2) Esta dupla distinção de perspectivas é muito importante, porque se pode assumir sem problemas a segunda perspectiva sem estar de acordo com a primeira. Isto é importante frente à distinção entre instituições religiosas e seculares. Mas não podemos generalizar para o conjunto de todos os funcionários das instituições de saúde religiosas, pois isso vai contra o respeito à liberdade de consciência, uma vez que nesse nível impera o pluralismo de valores religiosos. Ainda nesse nível, deve-se exigir o estrito cumprimento do conteúdo da hospitalidade na ordem categorial, isto é, na busca da qualidade total e a excelência, caso contrário estaríamos promovendo violência.
3) Faz-se necessário definir os “valores institucionais” das instituições de saúde religiosas, evitando-se o enfoque diretamente religioso, como ocorreu até agora.
4) A toda pessoa que almeja trabalhar numa instituição de saúde religiosa, deixar bem claro quais são os valores e políticas institucionais, que se trata da busca da máxima competência e qualidade técnica e humana. Ela tem o direito do exercício da “objeção de consciência”.
5) Uma vez que o profissional assume esses objetivos, é preciso dar-lhe autonomia para que viva tais valores de forma criativa. Não se pode solicitar a excelência e logo cortar a autonomia.
6) Por fim, avaliar periodicamente o desempenho de cada profissional, segundo os objetivos e valores da instituição de saúde. Não é preciso cortar a liberdade, mas sim checar o cumprimento dos objetivos e da vivência dos valores.
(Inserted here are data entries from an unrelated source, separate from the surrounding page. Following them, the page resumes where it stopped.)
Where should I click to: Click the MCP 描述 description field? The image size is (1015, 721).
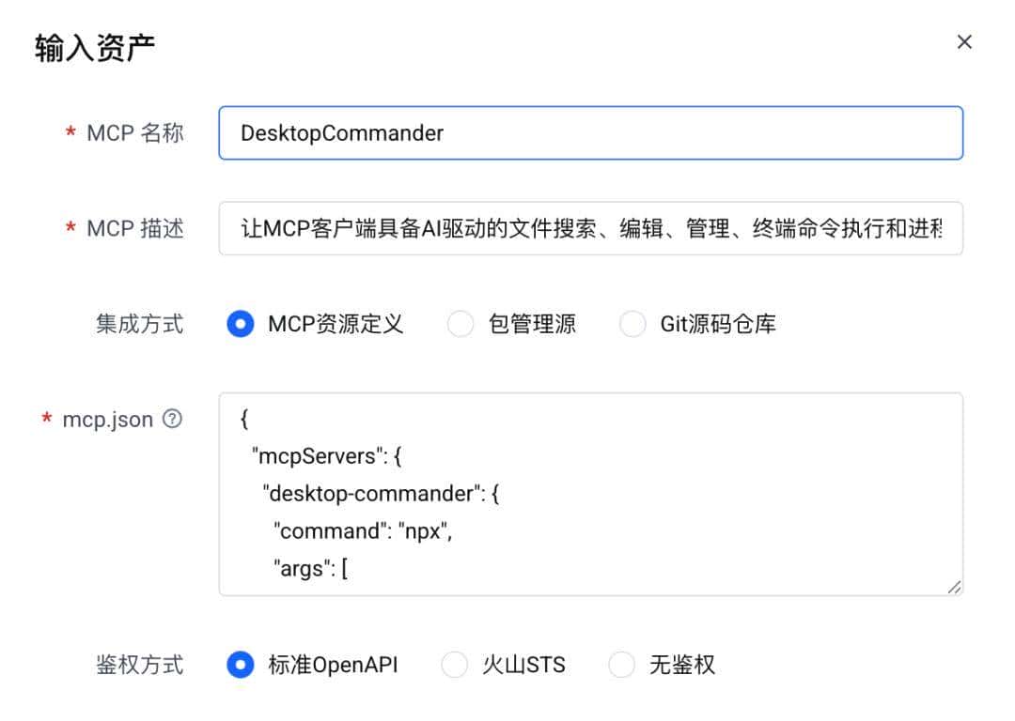click(x=590, y=228)
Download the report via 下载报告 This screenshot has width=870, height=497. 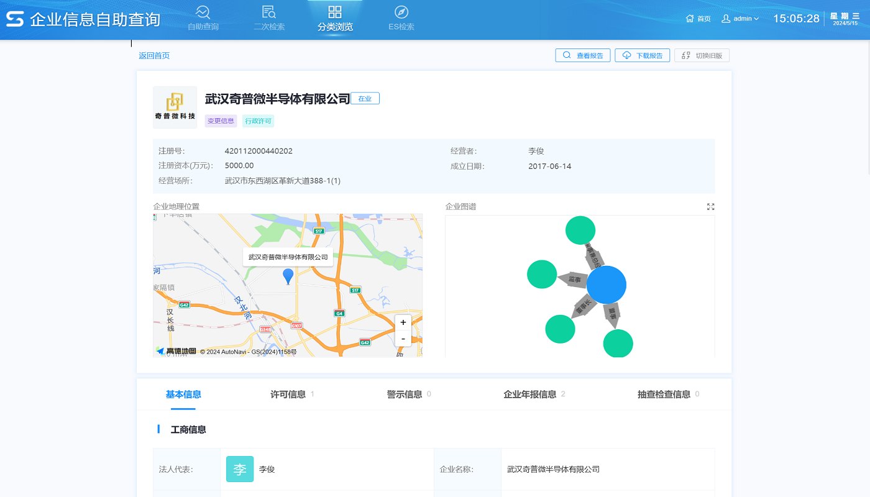pos(642,55)
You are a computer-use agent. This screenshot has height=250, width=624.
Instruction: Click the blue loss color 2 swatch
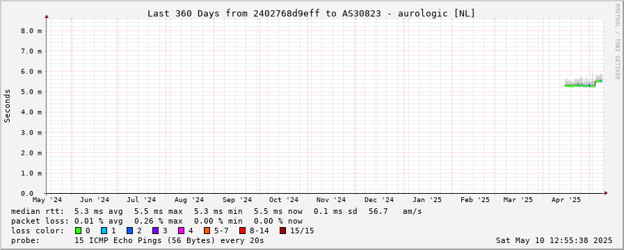point(129,231)
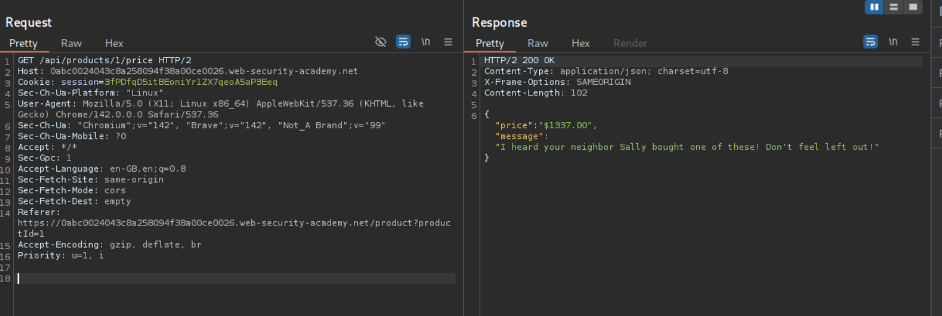Select Pretty tab in Response panel
Viewport: 942px width, 316px height.
(490, 43)
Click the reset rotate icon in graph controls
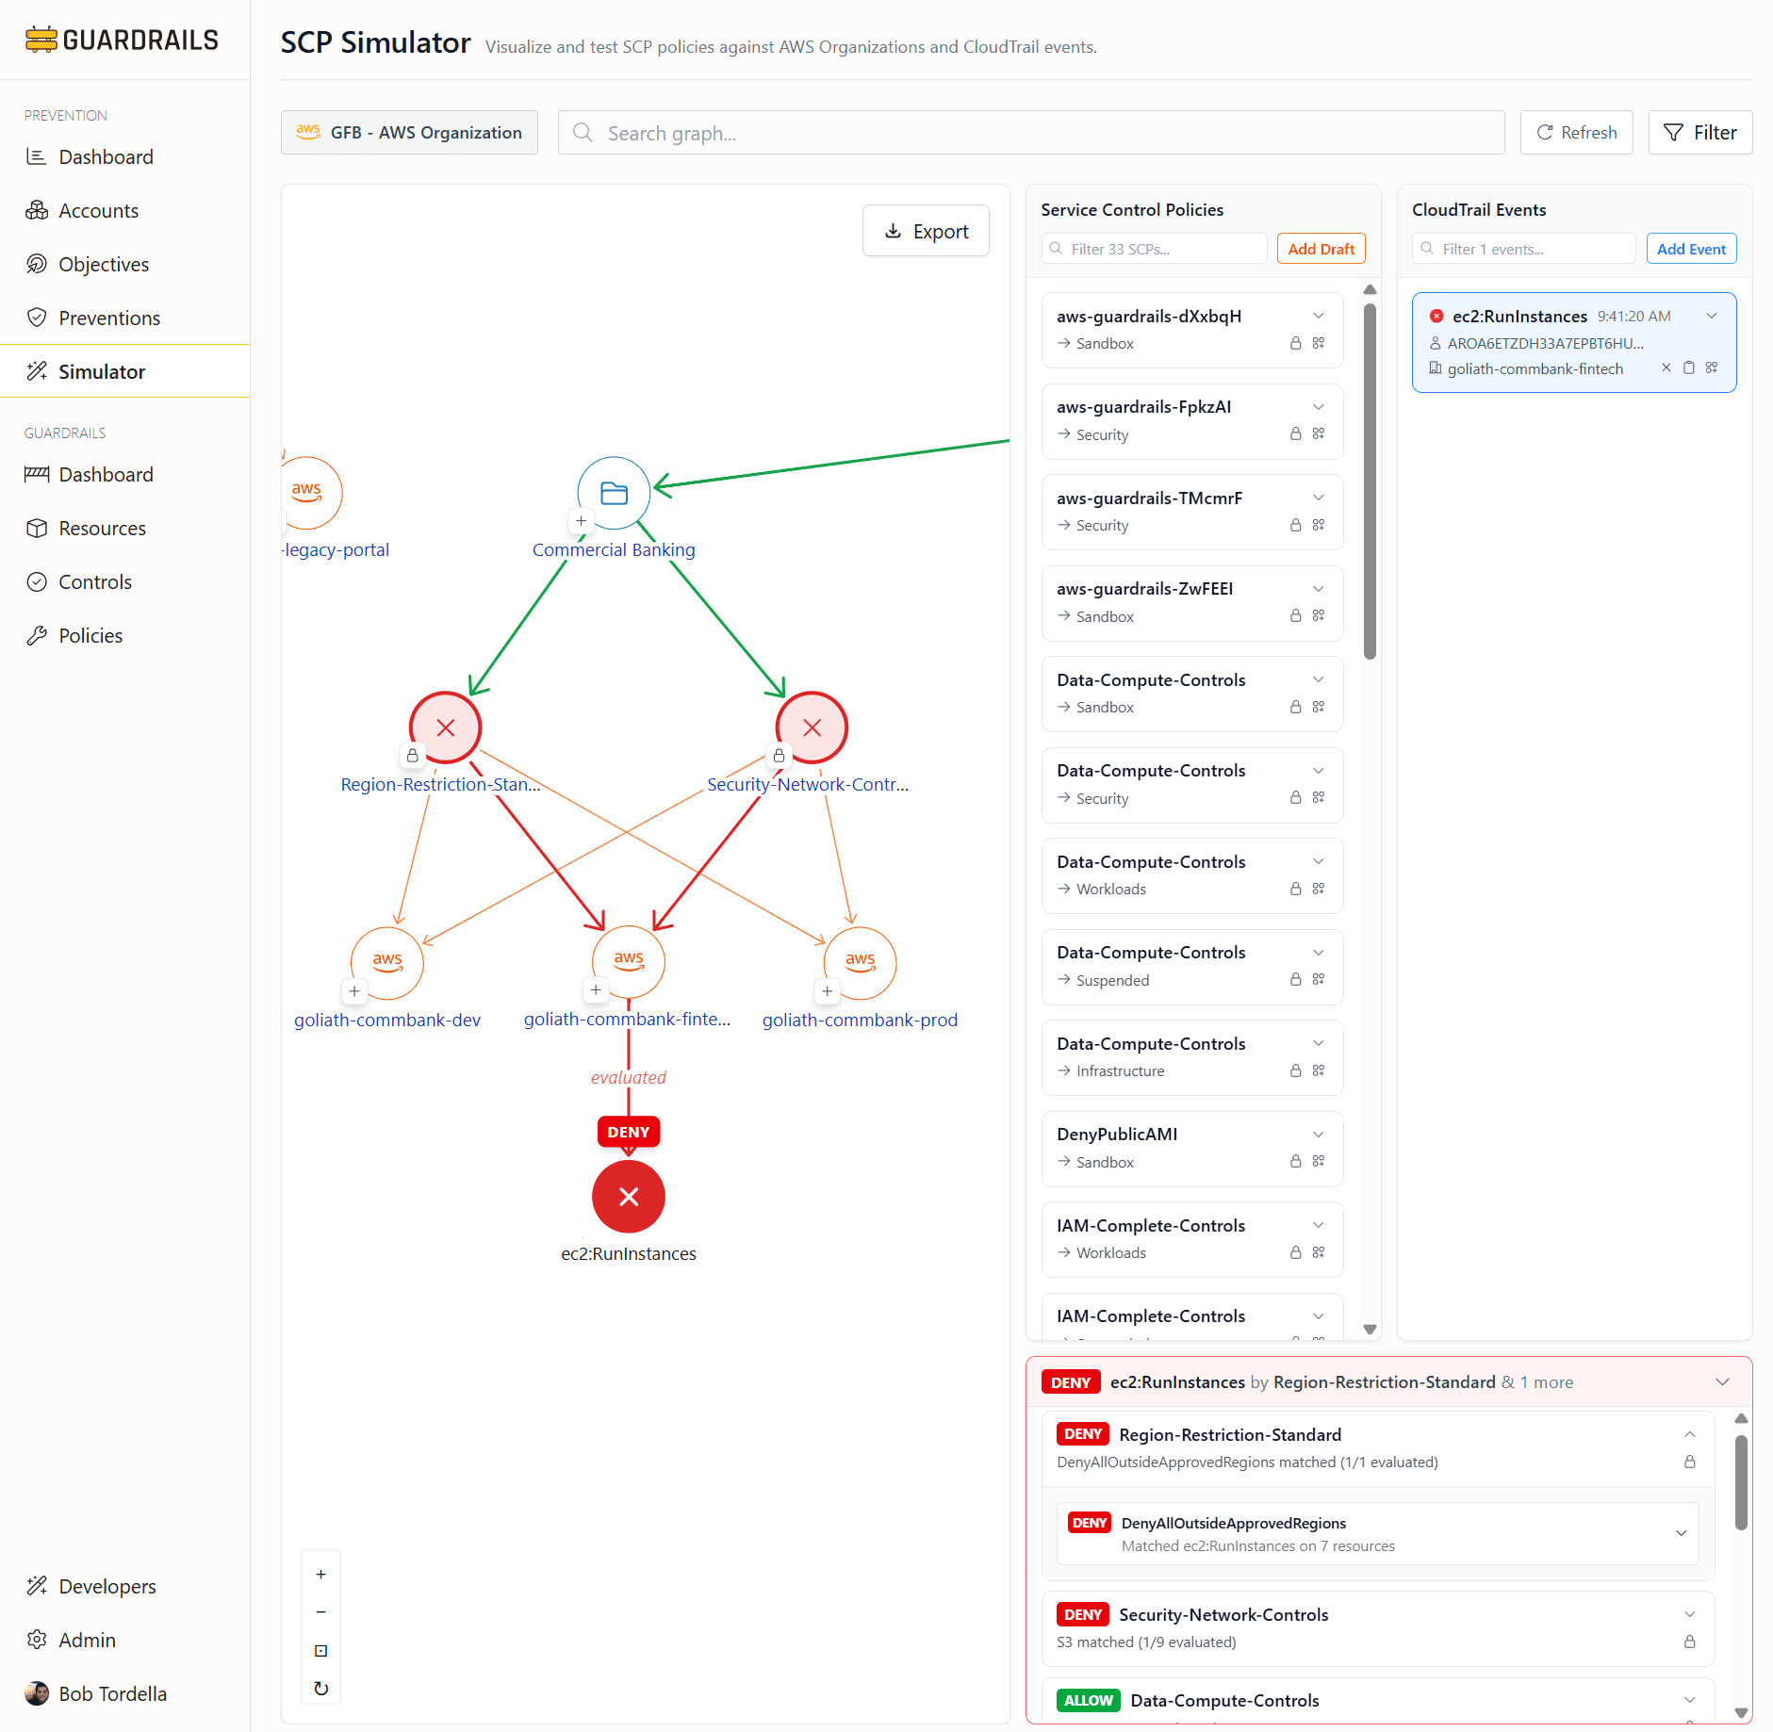 tap(320, 1689)
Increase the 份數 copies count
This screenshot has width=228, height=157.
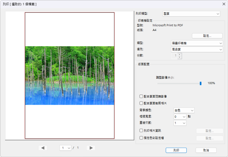coord(179,55)
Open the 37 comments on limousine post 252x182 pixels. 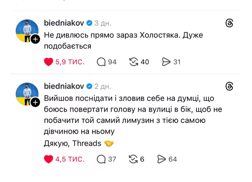coord(101,159)
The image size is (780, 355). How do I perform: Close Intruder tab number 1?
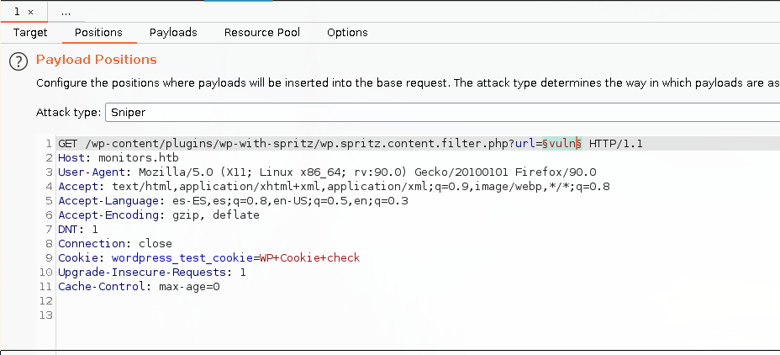tap(31, 12)
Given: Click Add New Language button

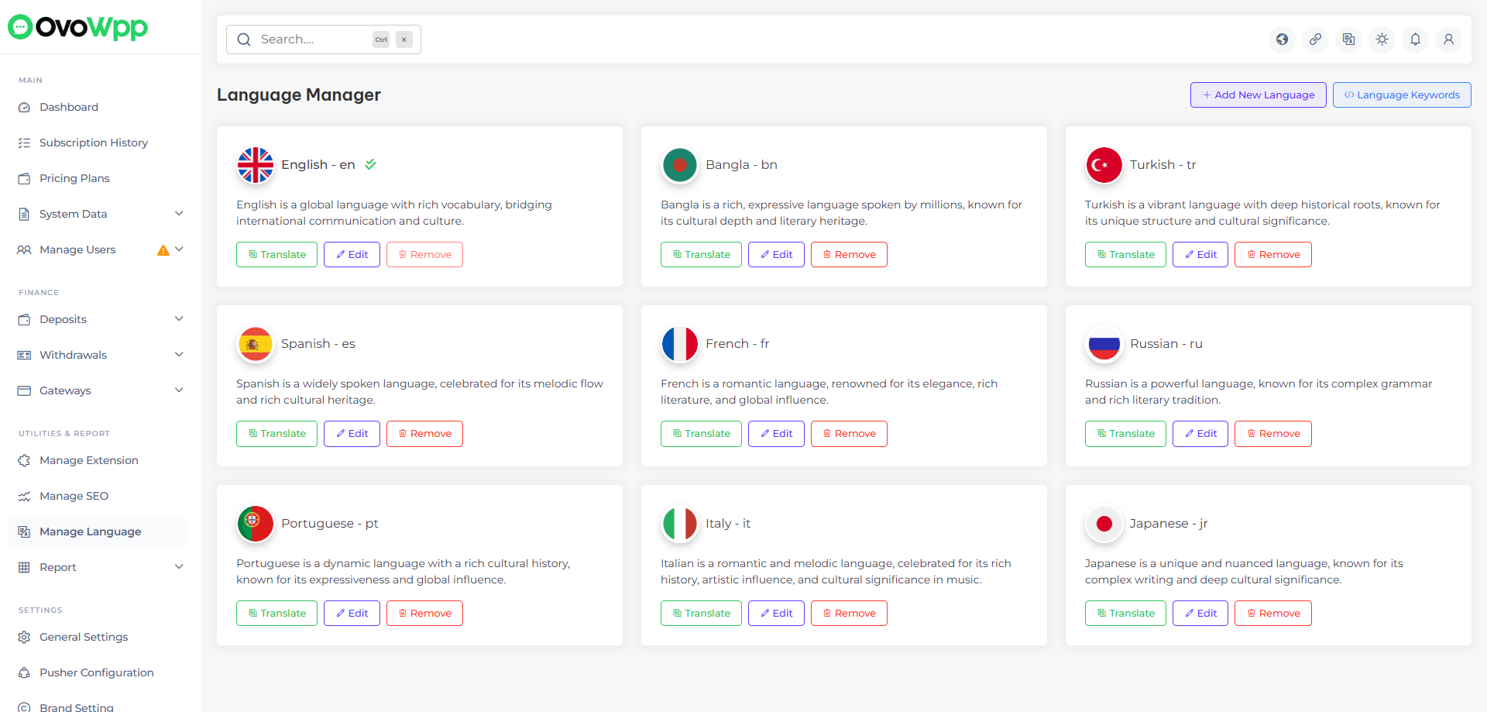Looking at the screenshot, I should (1258, 95).
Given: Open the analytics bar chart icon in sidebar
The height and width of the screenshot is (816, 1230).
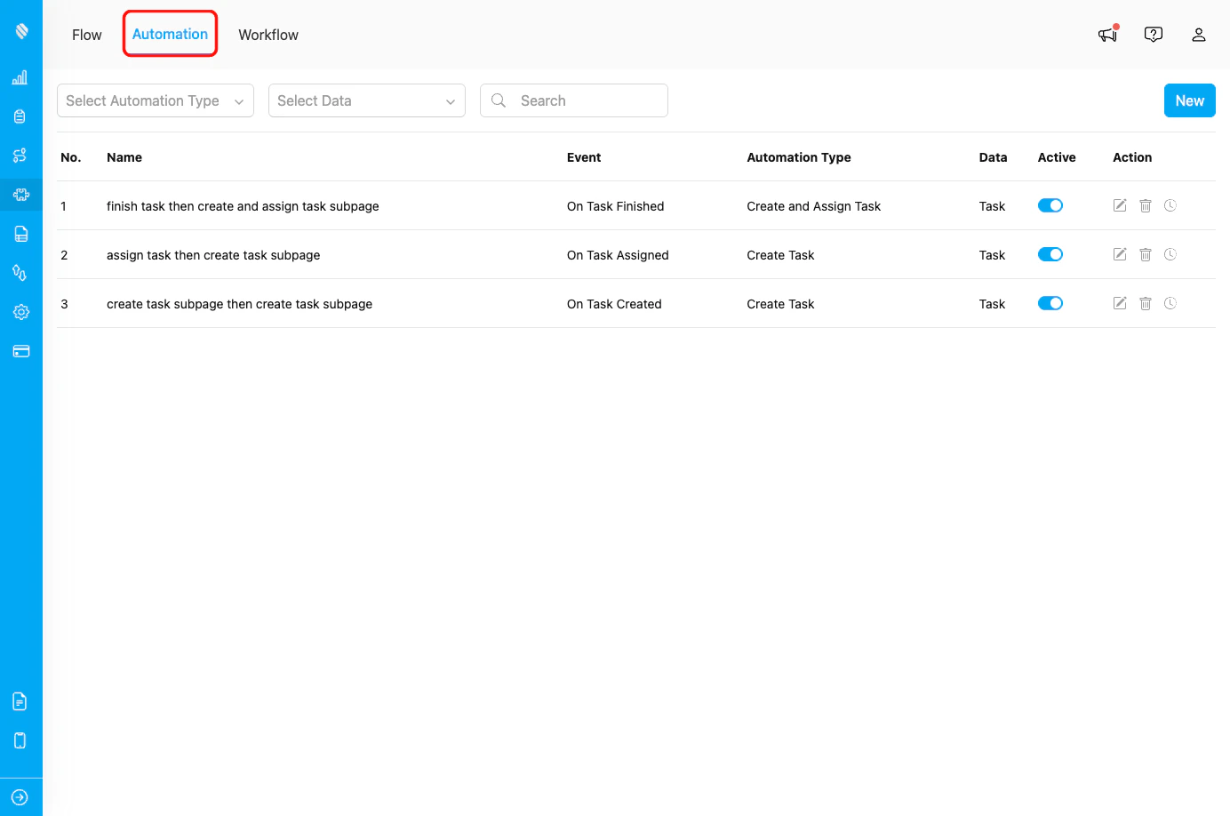Looking at the screenshot, I should (x=20, y=77).
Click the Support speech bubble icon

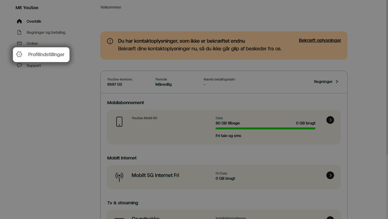[19, 66]
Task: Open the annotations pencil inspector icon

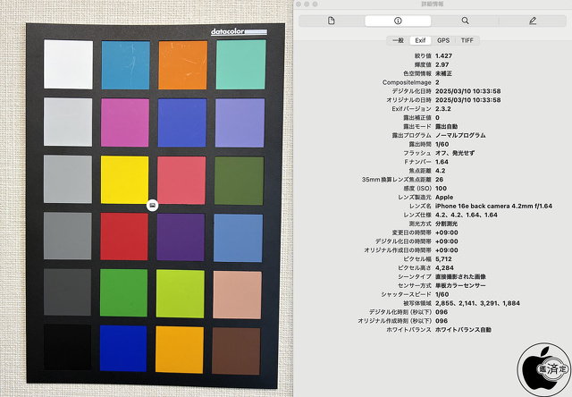Action: (533, 20)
A hospitalidade não é somente um valor cristão, mas também um valor humano, que nossa sociedade plural e secularizada reconhece e está tão necessitada. Sem dúvida, estamos diante de um enorme desafio para todos, mas especialmente para aquelas famílias religiosas, que fazem da dimensão samaritana do Evangelho, a acolhida e a hospitalidade, o objetivo e a razão de ser de suas vidas e instituições.